Río de Janeiro. El ministro brasileño de Hacienda, Henrique Meirelles, dijo este miércoles que el producto interno bruto (PIB) del país puede ser positivo en el primer trimestre de 2017, aunque admitió que el gobierno no trabaja con esa hipótesis.

     "Lo que sucede es que en el momento en que la economía cae mucho, al año siguiente, aunque crezca mucho, la comparación es una media contra otra. Como la economía parte de un punto muy bajo, la media puede muchas veces estar muy próxima de la media del año anterior, lo cual no significa que el país no pueda estar creciendo", explicó.

     "En el último trimestre de 2017, contra 2016, la previsión es de un alza (del PIB) por encima del 2%", dijo Meirelles en una rueda de prensa.

     En las últimas semanas, el mercado financiero rebajó su previsión de crecimiento del PIB brasileño en 2017 de 1 a 0,58%, lo cual significa una recuperación más lenta que la prevista por el gobierno para salir de la recesión económica.

     El propio Ejecutivo redujo sus cálculos sobre la expansión económica de 1,6 a 1%.

     La economía brasileña se contrajo 3,8% en 2015, el peor resultado en 25 años, y se prevé que retroceda 3,48% este año, según el mercado financiero, con lo cual puede registrar por primera vez dos años seguidos con un resultado negativo.

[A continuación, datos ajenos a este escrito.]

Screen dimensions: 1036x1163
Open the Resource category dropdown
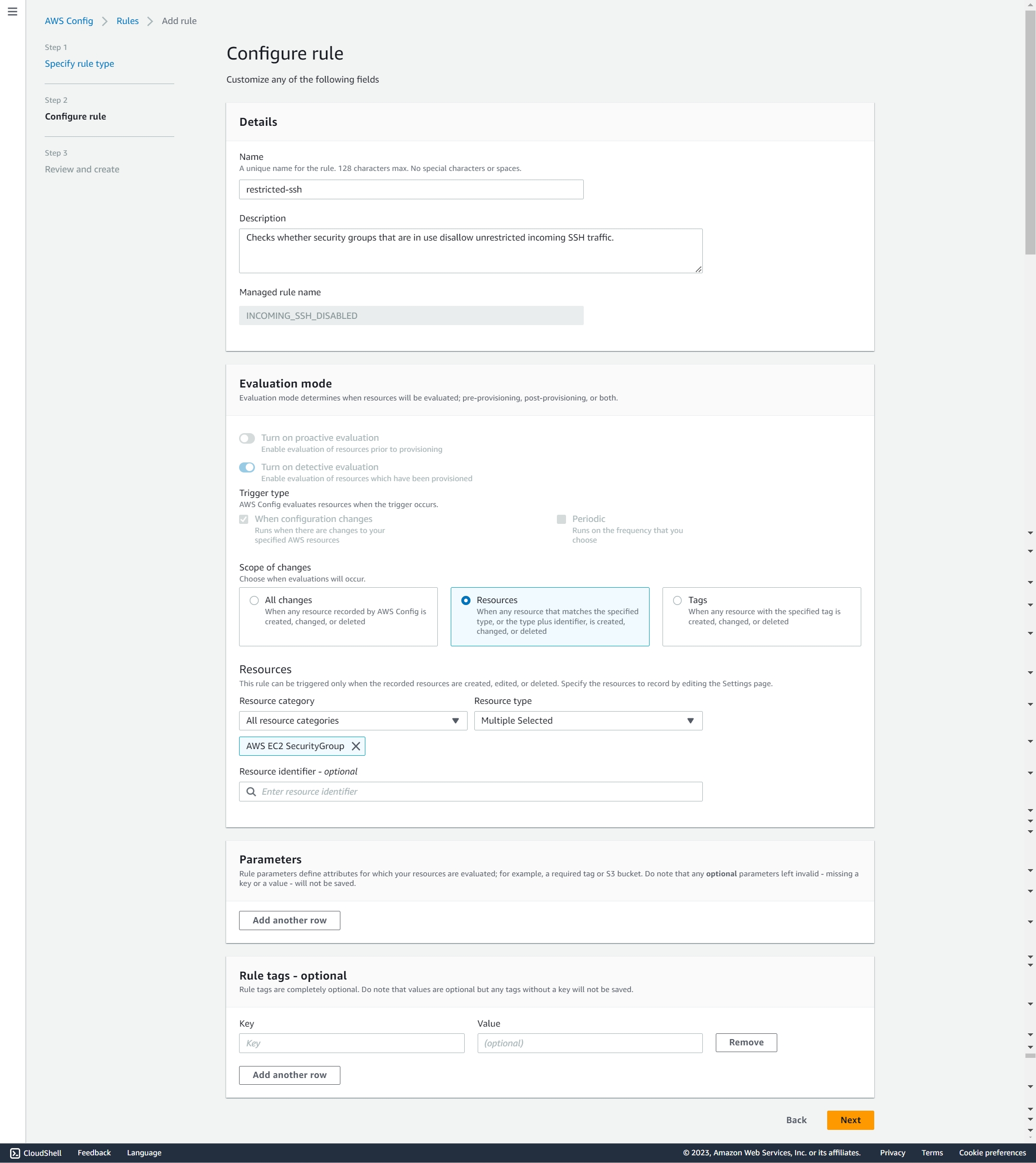[x=353, y=721]
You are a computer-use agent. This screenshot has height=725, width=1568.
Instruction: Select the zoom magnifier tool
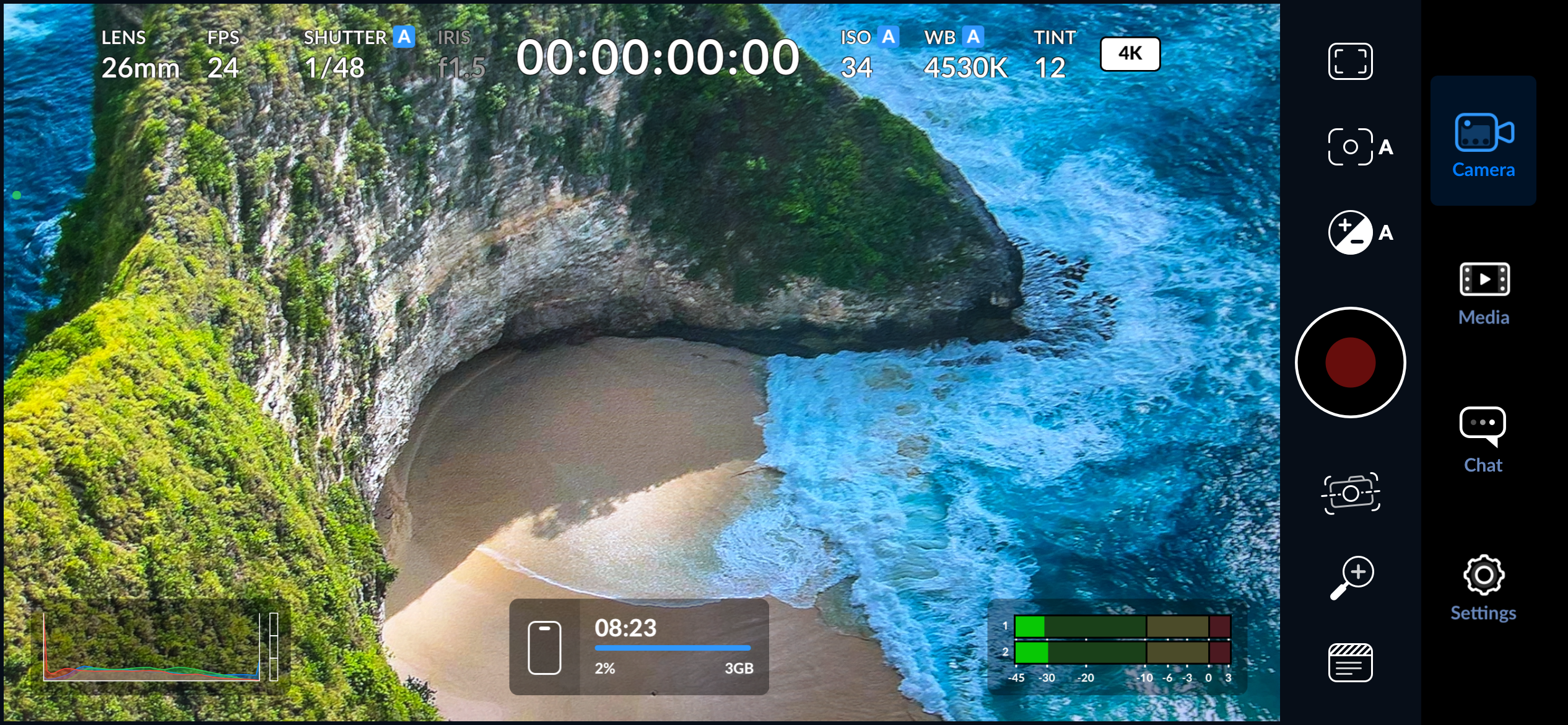point(1351,577)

     Meirelles resaltó que la administración del presidente Michel Temer intenta aplicar varias medidas para lograr un crecimiento económico, si bien dejó claro que no quiere repetir medidas de estímulo que dieron errado en el pasado.

     "El gobierno no está de manos atadas. Pero lo que no hace y no hará es adoptar prácticas que no funcionaron en el pasado. En economía no hay magia. No vamos a hacer movimientos artificiales que pueden dar algún resultado provisional pero que terminarán aumentando las distorsiones en la economía", comentó el ministro.

     "Tenemos que entrar en un ciclo de crecimiento para que la dinámica de la economía pueda cambiar", agregó.